O investigador explicou que o objetivo do projeto, orçamentando em cerca de 3000 euros para viagem e duas a três semanas de estadia em Londres, é “dar a conhecer a importância” da biblioteca saqueada, confirmando de quantos livros se compunha e a importância dos mesmos. “Temos de saber a sua importância e o seu estado de conservação, mais do que saber se devem vir ou não ou para onde devem vir”, afirmou, referindo-se à iniciativa da Associação de Defesa e Promoção do Património Ambiental e Cultural de Faro – “FARO 1540” que aprovou em dezembro de 2013 uma moção a pedir a devolução a Faro da biblioteca do prelado.

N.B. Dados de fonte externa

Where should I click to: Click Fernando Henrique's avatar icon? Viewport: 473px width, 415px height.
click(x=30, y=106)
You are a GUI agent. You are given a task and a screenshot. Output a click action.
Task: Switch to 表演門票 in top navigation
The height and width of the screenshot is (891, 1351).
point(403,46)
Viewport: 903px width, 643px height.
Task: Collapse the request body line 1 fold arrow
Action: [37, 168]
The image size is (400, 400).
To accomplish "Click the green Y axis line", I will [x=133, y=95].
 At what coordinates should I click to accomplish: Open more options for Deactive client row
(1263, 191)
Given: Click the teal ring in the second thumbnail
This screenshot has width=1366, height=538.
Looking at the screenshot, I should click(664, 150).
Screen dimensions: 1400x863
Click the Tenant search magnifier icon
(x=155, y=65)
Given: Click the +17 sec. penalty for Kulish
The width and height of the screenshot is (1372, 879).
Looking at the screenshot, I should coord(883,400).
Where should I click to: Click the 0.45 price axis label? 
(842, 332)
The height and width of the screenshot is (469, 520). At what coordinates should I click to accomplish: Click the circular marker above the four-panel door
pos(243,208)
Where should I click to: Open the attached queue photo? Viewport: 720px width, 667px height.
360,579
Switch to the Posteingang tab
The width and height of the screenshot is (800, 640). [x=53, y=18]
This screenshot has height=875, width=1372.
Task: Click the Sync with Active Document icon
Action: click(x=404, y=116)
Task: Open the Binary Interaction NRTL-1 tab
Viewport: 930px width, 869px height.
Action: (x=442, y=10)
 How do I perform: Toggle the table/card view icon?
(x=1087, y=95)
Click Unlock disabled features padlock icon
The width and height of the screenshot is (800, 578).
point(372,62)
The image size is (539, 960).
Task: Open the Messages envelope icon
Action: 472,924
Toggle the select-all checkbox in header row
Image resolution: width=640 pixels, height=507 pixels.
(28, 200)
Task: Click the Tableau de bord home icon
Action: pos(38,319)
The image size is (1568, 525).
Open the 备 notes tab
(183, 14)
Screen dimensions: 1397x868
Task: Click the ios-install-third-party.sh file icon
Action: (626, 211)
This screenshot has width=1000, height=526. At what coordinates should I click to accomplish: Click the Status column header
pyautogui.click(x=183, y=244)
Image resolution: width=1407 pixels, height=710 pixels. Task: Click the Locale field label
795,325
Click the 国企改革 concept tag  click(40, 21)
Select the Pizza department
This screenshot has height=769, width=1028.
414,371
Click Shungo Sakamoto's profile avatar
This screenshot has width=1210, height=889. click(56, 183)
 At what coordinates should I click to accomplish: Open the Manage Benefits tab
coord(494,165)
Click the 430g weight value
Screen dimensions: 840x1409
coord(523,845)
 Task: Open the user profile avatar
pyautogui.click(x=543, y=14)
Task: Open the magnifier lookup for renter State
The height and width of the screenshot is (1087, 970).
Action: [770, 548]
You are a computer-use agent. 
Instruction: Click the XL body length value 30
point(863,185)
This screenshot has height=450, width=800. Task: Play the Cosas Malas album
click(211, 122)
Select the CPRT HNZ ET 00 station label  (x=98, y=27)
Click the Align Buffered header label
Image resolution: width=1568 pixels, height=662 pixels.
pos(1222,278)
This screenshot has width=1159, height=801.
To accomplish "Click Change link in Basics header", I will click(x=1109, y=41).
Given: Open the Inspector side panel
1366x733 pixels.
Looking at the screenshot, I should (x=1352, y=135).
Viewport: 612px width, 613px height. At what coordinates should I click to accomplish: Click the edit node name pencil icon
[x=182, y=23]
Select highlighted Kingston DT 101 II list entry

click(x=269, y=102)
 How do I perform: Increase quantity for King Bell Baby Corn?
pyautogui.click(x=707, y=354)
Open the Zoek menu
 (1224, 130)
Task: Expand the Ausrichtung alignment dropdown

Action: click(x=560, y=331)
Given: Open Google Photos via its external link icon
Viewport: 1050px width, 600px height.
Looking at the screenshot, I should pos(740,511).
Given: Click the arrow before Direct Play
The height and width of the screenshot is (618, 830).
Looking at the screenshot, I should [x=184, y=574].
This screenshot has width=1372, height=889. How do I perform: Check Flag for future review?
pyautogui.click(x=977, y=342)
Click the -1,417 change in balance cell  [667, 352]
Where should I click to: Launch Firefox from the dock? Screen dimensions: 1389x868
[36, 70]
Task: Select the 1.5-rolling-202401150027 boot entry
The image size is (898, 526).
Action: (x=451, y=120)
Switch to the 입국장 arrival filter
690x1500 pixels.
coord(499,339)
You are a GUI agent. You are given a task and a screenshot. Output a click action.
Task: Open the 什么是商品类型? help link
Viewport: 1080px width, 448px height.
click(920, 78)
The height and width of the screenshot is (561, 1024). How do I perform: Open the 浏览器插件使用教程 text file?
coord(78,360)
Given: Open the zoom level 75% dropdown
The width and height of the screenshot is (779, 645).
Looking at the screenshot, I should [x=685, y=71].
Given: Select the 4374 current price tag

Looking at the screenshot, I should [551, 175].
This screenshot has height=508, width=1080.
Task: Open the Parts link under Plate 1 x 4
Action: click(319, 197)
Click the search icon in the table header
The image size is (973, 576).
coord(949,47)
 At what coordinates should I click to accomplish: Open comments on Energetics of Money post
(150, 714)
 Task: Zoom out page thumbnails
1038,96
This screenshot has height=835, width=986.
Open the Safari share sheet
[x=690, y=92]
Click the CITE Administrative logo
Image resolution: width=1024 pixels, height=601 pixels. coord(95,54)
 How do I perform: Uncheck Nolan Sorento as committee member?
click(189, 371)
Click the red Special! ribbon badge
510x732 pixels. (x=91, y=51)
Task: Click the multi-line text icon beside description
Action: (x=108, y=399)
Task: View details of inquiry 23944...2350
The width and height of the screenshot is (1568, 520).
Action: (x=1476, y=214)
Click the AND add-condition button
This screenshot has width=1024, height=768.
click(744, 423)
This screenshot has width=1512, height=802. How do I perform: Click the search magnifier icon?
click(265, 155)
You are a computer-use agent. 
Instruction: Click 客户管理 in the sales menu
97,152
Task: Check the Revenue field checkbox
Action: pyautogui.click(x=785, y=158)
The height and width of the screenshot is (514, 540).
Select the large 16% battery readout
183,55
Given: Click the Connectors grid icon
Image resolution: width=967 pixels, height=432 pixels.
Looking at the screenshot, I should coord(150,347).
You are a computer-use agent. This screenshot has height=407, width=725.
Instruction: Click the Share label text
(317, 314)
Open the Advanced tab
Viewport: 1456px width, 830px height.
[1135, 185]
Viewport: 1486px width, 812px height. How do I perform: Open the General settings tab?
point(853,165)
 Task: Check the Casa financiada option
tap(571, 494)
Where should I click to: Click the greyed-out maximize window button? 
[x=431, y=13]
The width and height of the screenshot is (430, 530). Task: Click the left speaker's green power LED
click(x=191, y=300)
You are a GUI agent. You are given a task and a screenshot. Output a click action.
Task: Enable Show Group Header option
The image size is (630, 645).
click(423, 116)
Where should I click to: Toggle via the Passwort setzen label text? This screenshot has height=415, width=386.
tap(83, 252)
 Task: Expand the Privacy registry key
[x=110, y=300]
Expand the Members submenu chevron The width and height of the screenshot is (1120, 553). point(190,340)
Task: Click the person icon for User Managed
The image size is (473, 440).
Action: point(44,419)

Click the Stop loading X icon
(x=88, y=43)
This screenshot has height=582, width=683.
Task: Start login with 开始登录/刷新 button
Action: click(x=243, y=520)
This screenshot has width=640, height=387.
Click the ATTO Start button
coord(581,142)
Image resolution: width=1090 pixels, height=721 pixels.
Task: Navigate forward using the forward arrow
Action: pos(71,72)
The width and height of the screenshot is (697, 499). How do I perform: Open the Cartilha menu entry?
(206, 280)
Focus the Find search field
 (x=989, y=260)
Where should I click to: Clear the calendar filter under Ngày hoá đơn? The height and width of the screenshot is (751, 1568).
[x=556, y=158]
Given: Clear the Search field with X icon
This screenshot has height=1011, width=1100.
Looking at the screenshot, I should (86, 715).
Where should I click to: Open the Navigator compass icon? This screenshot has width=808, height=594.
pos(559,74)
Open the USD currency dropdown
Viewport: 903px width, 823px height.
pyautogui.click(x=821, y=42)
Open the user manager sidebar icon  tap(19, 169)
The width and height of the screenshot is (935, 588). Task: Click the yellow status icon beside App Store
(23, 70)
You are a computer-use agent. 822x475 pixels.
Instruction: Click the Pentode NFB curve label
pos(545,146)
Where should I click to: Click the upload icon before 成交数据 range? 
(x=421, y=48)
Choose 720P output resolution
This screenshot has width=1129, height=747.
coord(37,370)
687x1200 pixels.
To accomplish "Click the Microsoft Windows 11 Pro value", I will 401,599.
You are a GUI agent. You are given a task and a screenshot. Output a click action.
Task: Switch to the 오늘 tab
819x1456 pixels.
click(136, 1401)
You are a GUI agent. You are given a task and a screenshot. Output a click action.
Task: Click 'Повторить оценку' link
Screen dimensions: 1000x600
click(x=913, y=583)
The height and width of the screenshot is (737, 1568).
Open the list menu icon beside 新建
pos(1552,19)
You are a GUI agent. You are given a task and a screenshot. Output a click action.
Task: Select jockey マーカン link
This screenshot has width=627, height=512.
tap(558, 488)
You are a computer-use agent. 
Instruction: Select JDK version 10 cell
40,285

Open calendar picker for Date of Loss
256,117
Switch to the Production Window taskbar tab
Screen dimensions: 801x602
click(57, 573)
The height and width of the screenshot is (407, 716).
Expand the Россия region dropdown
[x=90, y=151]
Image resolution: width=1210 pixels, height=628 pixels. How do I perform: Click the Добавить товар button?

José António Martins, que não se quis pronunciar sobre essa intenção, explicou que o objetivo da sua apresentação, que será repetida em Silves, Loulé, Faro, Portimão e Tavira, é sensibilizar as câmaras da área de ação do bispo para apoiarem o projeto. Neste sentido, adiantou já ter encetado contactos com Oxford, tendo obtido a resposta de que a digitalização dos livros “custaria uma fortuna” e que algumas obras estariam em São Petersburgo, na Rússia, numa exposição itinerante. Paulo Neves, que esteve presente, disse que iria apresentar em reunião de câmara, do passado dia 18 deste mês, uma proposta para que houvesse apoio da autarquia. O vereador da Câmara de Faro deixou ainda a ideia de se pedir os livros no âmbito de uma exposição itinerante no Arquivo Distrital de Faro.

Lembrando que se tratam de edições muito limitadas, José António Martins diz que encontrou em Portugal exemplares das obras na Biblioteca Nacional em Lisboa e na Universidade de Coimbra e acrescentou que também há algumas edições à venda em determinados sítios na internet. O investigador explicou que estes livros acompanharam o bispo desde o tempo de aluno da Universidade de Évora. “Naturalmente que quando fosse para Lisboa, como inquisidor, as levaria também. O infortúnio foi terem sido saqueadas no momento em que era bispo do Algarve”, considerou, lembrando que o prelado, “homem muito estudado”, foi também reitor da Universidade de Coimbra, responsável pela reforma daquela academia.
José António Martins considerou injustas as criticas ao bispo por não ter defendido Faro do ataque de Devereux. “Pensava-se que o ataque, que tinha acontecido em Cádis (Espanha), iria para Lagos. Houve informações nesse sentido. Daí que, quando os ingleses entraram em Faro, encontraram a cidade sem ninguém”, contou, explicando que o bispo teria ido defender Lagos. “O sentimento de revolta originou que fossem saqueadas as igrejas, as casas e houve violações. Entraram até uma área que é hoje a de São Brás de Alportel e levaram tudo o que encontraram”, prosseguiu.
D. Fernando Martins Mascarenhas nasceu em 1541 em Montemor-o-Novo e faleceu a 20 de janeiro de 1628, tendo saído do Algarve em 1616 para ser inquisidor-geral.